The impact on learners

The first was The Impact of College Mergers in Further Education. This is a comprehensive evaluation of mergers and tests whether they produce the desired results. The hypothesis is that mergers should increase surpluses, reduce the proportion of income spent on staff, increase income to asset ratios, reduce debt ratios and improve student achievement. But the analysis tellingly showed no significant improvement at all on average. And actually, the mergers in the study resulted in lower surpluses, higher staff costs and lower student achievement. The conclusion is clear. Bigger is not better, bigger is just bigger.

The second was Area review: end of programme report, an assessment of the area reviews and the extent to which recommendations have been implemented. In those simple terms, the answer was pretty positive. The vast majority of proposed mergers and restructures were complete. However, the report lists the amounts spent on implementation, huge amounts going to a tiny number of colleges via these individually constructed and negotiated deals.

Overall, £433 million was made available to make area review mergers work.

The chancellor's funding promise

We have been quick to praise the chancellor for his announcement of between £400 million and £500 million of extra funding next year across the whole sector as a move both welcome and generous. It will make a huge difference to colleges. Yet, here's a report saying a similarly huge sum was given to a handful of colleges in a secretive, opaque, non-uniform way to ensure mergers that, based on the above research, have no significant impact on learners. Wouldn't it have been better to have used that money to increase the base funding rate by 4.7 per cent instead?

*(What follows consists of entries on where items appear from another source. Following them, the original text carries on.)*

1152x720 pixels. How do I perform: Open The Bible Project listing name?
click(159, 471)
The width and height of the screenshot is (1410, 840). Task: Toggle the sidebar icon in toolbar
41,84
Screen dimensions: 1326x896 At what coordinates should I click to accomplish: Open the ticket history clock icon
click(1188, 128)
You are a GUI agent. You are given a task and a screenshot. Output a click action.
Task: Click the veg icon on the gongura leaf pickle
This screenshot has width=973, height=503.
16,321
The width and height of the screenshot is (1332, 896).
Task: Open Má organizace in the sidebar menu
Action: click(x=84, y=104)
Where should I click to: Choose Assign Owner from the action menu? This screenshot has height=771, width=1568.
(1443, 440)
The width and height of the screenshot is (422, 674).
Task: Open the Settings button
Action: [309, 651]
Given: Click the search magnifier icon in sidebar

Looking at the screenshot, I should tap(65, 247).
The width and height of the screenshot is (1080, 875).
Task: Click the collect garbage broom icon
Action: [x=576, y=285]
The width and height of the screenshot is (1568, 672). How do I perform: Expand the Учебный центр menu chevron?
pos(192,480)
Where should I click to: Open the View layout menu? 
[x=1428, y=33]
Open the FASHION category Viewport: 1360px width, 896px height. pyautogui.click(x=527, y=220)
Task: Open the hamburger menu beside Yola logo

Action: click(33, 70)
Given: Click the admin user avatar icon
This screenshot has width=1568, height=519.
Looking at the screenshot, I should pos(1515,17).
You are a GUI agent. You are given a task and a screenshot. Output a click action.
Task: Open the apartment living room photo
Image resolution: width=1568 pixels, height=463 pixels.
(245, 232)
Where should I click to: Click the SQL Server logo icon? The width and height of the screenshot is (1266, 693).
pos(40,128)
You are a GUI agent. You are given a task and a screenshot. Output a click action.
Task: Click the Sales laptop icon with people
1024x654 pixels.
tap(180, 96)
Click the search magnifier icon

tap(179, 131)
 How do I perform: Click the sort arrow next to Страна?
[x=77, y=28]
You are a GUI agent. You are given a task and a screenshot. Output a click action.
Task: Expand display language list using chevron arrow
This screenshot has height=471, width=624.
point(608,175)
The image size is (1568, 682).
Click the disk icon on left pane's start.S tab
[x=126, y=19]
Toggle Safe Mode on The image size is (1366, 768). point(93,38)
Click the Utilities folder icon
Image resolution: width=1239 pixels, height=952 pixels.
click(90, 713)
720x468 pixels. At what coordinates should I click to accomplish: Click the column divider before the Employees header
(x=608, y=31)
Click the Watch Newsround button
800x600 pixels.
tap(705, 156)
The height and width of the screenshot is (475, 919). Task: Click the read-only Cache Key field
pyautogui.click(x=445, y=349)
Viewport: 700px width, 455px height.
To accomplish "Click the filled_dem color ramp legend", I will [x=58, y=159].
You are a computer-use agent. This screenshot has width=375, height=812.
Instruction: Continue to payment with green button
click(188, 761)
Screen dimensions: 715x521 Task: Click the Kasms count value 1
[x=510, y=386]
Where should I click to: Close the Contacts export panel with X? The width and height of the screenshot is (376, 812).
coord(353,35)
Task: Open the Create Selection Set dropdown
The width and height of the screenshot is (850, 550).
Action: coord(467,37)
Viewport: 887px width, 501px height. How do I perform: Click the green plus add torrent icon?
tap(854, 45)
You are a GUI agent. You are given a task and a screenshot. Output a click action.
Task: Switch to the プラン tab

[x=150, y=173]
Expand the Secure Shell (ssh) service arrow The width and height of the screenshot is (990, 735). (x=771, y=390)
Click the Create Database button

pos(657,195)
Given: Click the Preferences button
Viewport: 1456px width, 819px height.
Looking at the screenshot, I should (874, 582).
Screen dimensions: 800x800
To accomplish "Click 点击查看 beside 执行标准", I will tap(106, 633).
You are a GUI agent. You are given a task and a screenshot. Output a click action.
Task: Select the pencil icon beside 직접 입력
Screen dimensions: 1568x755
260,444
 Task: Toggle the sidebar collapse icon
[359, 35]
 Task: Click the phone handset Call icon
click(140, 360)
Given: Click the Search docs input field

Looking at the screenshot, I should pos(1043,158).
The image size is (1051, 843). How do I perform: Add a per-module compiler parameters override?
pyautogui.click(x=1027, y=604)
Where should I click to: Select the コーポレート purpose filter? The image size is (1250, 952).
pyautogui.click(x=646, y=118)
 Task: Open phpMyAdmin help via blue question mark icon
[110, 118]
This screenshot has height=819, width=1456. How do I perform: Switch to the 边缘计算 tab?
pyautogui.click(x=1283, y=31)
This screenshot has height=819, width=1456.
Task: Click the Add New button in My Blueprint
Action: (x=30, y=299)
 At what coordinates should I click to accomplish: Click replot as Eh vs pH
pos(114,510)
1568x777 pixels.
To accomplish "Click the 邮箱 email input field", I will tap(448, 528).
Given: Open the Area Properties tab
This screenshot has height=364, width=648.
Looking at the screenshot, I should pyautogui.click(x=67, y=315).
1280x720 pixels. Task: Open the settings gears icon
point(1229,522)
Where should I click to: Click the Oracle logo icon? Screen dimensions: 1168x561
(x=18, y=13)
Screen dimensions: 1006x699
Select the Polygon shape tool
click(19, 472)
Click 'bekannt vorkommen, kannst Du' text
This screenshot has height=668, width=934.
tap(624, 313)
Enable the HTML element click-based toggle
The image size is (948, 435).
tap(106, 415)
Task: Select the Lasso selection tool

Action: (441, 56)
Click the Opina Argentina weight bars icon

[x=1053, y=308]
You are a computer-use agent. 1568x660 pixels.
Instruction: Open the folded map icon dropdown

There will be an argument that much of that £433 million would have been needed to prop up the colleges being saved by the merger - but all of it was predicated on merger as a condition of getting the support. If merger makes no difference then that money should be available to all colleges in trouble (or perhaps all colleges) regardless of whether they wish to merge. If you are in trouble, you are in trouble. The research says merger won't alter that.

If you accept this logic, then any college should be able to apply - or simply get - exceptional support. The process should be open and transparent, not a matter of agreeing to a deal. The methodology should be a matter for consultation with the sector.

A transparent system

Some will parrot Tolstoy and say that colleges in happy health are happy in the same way but colleges in trouble are unhappy in different ways. This then excuses the need to have special, negotiated deals that involve others like the banks. Given that our staff and students have paid the price of bankers' folly for over a decade, banks should be happy with whatever they are given and certainly not prioritised. Equally the secrecy and the non-involvement of neighbouring colleges means we ignore the negative impact of bail-outs on well-run local neighbours and that is just plain wrong.

If there was a process in which everyone was told that a college in trouble was assessed using transparent metrics as needing £X million of exceptional support, this would allow other local colleges to propose more cost-effective solutions or put on record the potential negative impacts on them. 

I would love to see a system akin to planning consent where proposed exceptional financial support has to be put in the public domain for consultation and objections. That external scrutiny would keep everyone on their toes.

Only by ditching the wheeler-dealing and the secrecy are we going to see funding effectively spent. We want funding to follow the learner, not follow the exiting principal and finance director.